I also fill out a weekly menu for Lynn. I assumed they would give me one as he clearly can not make choices! But no, I had to ask. Perhaps that is something you could do? It will help make sure your husband is getting not only the correct foods, but also food he likes. The dietitian should have met with you already? If not, I would request a meeting with them. It is their job to make sure your husband is getting the proper diet. And it is your job to make sure they do their job <smile>
Lynn has been there over 2 years now and still I have to advocate hard for him. Just recently I had to call for an emergency care meeting. I am the only voice Lynn has now. And now you are the voice for your husband. Don't be afraid to speak your mind.
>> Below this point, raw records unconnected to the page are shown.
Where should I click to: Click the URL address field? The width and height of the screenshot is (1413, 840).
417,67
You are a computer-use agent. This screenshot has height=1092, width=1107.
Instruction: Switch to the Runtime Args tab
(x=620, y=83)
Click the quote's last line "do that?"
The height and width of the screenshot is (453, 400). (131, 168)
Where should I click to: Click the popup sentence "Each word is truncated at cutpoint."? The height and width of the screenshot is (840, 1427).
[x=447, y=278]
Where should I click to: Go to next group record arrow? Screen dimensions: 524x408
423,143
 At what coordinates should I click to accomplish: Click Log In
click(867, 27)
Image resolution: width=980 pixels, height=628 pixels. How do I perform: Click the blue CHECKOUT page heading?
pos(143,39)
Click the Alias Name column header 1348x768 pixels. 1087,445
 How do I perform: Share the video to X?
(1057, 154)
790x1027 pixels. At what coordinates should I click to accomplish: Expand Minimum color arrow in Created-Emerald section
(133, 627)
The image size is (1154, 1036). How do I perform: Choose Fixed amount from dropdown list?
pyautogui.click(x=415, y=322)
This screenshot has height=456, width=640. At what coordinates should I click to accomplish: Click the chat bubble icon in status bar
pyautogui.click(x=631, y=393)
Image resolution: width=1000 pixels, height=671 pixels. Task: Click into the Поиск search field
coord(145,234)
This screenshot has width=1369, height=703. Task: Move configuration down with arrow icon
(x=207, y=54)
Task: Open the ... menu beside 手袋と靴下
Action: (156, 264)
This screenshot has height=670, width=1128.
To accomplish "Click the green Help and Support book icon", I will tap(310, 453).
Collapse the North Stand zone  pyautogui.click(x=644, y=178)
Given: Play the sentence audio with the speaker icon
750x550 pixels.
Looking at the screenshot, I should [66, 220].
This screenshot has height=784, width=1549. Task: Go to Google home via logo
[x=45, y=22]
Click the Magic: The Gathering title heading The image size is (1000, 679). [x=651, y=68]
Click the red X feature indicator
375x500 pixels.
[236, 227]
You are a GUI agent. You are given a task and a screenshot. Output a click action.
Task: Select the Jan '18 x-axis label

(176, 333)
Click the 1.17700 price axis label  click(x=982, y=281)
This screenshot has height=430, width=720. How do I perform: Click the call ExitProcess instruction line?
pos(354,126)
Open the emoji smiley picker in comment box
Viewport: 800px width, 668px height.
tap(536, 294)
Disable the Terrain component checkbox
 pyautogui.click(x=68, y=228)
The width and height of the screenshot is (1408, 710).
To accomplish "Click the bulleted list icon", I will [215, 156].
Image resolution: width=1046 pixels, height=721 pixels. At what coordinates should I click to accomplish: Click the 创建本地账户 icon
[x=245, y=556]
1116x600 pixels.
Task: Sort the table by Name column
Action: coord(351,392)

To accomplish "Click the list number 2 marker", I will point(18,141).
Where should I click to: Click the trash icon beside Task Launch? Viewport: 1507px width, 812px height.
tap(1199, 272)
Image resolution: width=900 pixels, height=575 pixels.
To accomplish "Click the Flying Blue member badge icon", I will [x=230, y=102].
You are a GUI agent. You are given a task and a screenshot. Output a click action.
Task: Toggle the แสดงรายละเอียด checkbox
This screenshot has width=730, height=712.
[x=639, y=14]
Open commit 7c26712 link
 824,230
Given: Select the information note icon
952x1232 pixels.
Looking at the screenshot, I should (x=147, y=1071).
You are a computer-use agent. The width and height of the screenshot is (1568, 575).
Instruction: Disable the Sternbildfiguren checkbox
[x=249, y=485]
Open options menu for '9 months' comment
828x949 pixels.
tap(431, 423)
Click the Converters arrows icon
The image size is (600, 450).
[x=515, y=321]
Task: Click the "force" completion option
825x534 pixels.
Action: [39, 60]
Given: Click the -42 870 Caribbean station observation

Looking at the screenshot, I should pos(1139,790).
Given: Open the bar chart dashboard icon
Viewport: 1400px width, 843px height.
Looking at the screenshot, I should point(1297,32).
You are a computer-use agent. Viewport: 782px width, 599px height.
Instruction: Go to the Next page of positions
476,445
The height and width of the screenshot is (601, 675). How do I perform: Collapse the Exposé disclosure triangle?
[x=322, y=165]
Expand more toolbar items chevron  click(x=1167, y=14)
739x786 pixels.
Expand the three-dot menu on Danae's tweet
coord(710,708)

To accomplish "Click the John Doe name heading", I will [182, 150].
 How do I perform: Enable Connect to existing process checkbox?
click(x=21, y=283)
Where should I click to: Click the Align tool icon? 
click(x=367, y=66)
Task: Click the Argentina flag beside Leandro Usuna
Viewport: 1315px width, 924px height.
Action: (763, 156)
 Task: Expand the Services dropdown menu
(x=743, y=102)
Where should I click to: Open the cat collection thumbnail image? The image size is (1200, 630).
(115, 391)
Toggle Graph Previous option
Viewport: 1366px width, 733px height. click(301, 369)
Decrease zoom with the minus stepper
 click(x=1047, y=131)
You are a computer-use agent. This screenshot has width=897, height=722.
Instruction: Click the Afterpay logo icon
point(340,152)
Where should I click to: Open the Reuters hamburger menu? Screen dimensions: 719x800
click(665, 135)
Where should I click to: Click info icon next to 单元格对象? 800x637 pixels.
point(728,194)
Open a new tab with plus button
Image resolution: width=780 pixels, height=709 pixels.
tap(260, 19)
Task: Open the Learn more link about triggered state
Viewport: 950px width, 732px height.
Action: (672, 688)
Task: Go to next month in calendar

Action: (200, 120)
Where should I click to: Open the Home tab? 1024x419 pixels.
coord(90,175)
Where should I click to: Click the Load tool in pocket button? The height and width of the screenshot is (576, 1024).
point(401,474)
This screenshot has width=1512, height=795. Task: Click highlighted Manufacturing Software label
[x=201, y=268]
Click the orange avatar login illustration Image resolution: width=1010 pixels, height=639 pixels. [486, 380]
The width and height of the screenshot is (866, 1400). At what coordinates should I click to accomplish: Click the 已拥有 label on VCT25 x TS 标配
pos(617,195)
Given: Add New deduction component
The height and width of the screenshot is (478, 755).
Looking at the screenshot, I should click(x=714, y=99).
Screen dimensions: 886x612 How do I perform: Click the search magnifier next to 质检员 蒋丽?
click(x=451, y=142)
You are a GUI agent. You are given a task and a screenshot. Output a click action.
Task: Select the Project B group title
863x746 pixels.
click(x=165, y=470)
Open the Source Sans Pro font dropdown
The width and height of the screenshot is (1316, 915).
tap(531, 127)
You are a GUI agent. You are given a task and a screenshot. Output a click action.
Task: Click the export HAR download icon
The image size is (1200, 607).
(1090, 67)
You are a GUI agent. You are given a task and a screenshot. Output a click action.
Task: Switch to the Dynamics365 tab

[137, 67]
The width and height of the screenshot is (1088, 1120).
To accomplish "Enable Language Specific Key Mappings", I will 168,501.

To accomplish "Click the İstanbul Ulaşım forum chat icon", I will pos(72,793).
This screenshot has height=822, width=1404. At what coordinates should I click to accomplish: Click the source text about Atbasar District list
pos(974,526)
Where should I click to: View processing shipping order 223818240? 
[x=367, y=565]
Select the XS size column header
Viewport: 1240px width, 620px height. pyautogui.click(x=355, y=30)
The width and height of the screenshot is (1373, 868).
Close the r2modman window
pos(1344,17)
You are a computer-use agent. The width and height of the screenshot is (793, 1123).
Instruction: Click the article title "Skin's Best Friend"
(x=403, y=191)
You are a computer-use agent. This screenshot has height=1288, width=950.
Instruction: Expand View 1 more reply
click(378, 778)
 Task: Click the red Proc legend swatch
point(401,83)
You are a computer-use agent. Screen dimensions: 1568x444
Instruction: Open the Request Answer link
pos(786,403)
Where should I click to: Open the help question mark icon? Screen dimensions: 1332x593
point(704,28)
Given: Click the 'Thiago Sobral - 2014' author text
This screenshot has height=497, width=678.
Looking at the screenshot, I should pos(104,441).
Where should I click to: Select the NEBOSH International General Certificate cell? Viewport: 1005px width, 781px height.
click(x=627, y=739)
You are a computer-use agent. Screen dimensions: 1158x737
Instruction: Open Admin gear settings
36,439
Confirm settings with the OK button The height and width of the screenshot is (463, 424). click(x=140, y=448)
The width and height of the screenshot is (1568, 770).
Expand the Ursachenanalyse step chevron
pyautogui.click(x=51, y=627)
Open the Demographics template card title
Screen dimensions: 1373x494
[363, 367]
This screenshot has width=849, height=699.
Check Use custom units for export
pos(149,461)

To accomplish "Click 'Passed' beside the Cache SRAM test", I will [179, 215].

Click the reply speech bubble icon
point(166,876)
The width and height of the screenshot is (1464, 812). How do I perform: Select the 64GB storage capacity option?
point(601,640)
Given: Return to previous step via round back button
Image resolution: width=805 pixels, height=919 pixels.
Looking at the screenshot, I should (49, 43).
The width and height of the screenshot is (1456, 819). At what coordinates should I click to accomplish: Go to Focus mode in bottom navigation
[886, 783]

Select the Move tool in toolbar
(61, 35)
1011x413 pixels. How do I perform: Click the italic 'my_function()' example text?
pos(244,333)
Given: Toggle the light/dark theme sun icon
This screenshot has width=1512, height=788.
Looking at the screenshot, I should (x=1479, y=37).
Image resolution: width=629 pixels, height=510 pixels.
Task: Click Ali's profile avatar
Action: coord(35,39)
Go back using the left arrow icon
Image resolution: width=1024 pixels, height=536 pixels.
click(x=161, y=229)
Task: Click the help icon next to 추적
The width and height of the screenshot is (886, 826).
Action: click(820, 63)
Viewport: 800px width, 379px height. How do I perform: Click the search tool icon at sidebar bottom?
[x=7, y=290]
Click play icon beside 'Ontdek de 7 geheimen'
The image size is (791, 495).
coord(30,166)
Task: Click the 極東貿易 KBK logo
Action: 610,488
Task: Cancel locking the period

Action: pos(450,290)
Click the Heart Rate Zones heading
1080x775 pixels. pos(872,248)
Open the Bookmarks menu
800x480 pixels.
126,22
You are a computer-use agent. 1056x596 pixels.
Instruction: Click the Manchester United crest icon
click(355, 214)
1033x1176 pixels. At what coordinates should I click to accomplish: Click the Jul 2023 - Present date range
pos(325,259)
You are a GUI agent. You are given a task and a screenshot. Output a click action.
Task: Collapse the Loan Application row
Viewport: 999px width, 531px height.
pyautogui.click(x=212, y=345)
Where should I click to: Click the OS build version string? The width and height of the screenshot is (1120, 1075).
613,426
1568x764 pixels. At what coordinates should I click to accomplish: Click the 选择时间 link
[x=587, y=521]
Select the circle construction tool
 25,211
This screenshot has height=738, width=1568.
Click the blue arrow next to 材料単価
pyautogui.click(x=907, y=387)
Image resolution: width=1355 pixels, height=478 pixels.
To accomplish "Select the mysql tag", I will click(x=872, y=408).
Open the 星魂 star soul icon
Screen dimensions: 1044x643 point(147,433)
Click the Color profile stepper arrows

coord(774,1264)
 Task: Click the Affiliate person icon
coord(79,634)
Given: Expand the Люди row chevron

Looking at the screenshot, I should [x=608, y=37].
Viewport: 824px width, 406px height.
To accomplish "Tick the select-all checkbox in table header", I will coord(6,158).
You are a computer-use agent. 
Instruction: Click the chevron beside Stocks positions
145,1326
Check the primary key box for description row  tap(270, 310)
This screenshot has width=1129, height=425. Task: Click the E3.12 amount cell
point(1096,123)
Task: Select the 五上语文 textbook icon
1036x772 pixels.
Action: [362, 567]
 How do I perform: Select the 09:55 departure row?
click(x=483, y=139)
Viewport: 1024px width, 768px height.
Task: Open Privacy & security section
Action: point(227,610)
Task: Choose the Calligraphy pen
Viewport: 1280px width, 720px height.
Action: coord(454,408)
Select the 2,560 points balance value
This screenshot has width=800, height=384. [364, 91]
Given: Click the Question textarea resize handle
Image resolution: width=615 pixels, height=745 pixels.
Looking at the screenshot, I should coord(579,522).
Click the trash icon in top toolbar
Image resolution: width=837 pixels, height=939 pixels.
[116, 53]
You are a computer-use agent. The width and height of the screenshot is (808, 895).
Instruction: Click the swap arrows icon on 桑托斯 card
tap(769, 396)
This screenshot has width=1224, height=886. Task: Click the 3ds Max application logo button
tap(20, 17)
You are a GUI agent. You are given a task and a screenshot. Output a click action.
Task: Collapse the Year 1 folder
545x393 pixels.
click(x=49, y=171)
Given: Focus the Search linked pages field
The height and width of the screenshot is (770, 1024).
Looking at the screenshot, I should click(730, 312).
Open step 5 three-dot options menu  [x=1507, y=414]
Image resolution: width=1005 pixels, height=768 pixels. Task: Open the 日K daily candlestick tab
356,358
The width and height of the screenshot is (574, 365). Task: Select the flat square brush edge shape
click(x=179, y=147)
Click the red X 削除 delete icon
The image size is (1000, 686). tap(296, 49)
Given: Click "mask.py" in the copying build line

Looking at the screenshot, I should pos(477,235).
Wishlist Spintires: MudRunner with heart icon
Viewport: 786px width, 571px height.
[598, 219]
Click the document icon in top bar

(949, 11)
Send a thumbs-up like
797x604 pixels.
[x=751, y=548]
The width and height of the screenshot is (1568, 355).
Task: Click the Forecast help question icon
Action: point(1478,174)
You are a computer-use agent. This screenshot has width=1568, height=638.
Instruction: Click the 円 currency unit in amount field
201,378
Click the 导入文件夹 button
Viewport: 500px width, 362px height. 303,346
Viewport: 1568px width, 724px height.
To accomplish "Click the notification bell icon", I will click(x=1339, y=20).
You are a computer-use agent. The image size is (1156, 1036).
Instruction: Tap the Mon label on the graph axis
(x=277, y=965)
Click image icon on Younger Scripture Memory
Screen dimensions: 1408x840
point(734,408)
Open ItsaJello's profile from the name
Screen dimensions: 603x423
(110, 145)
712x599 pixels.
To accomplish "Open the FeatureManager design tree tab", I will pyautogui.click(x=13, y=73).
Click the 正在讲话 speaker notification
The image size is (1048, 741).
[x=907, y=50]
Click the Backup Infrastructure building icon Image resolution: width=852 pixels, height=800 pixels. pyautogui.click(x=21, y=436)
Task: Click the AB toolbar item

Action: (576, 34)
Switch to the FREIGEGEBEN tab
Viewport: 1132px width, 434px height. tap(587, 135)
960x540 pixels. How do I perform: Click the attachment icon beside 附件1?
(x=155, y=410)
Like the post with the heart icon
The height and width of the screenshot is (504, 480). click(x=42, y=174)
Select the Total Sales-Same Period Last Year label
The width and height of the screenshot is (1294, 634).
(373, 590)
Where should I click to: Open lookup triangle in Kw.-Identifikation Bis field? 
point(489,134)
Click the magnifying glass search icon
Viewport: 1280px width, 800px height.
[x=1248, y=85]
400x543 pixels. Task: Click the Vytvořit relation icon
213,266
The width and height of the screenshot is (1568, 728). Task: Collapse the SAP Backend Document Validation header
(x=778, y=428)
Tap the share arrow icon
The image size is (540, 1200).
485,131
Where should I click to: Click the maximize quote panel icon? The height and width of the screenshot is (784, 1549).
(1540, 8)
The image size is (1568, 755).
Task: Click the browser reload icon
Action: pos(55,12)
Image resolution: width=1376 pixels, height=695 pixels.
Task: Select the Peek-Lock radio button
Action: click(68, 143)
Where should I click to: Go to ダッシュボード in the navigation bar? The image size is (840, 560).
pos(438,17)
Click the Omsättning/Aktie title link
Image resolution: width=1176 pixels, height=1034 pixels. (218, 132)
They can't correct what they don't know you are unhappy with. I ask sweetly the first time, I remind nicely the second time..... if it gets to the third time, the gloves come off and Momma Bears claws come out! <grin>
As a nurse , this is upsetting to me that the Nurse Manager has not educated her staff to refer to a documented list of each resident and the diet he or she is to be given (as per md orders) whether the staff is bringing meal trays or between meal snacks, beverages. You shouldn't have to remind themt so often, Jeanette! I understand the staffing problems, but if the orders for each resident are documented and the staff is made aware that they need to refer to this documentation, it would make things a lot simpler for everyone concerned. The Care Plan meeting is a great time to make known your needs and wishes for your husband's care...I agree with Nikki, and applaud her methods of advocating for her DH. Unfortunately it is true that some staff members do not care as they should, and could use more leadership and supervision in completing their assigned duties. Hopefully, things will go better for you and your husband, Jeanette!
not having documentation on which patients are diabetic or with other medical issues would be a major concern and red flag to me if i was considering qualifying care facilities. i would think having a sign on the patients door or an ARM BAND< like in a hospital would help each worker to see who needs special care. the amounts of money these places get for the care given seems absurd when you hear of things that happen. and we as advocates have little input to correct these issues unless the facility becomes negligent and something terrible happens to our loved ones. disturbing to say the least. divvi
Thanks all. Good tips, Nikki. In this nursing home the patients are only in their rooms at night and I doubt whether most of the staff ever get there, but I plan to put a notice about Siem's "sugar-free drinks" right on the fridge in the sitting room. They may not like that but right now the reminder is more important to me. His meals are sent up from the central kitchen with his name on and they seem to be OK and apparently very good; he eats every bite. But they drink a lot between meals. I agree that advocacy is a big job but I am struggling right now because I also -- of course -- want a good relationship with staff. I have a talk with the doctor on Thursday after Siem's medical examination and plan to talk to him about the diet.
Nikki, you are a rock star at this! and my mentor. JeanetteB, I have only been dealing with the staff at NH for 3 months now. In my opinion, they try hard, are almost always on target, but it is a spiders nest to get info to everyone. Sometimes I am confused who I should be telling what to. Social Svcs? DON? RN's? Aides? Dr?
I am catching on, but it is a work in progress. I am there just about daily and I happily make a pest of myself while being my most pleasant and compliment them on something they are doing well.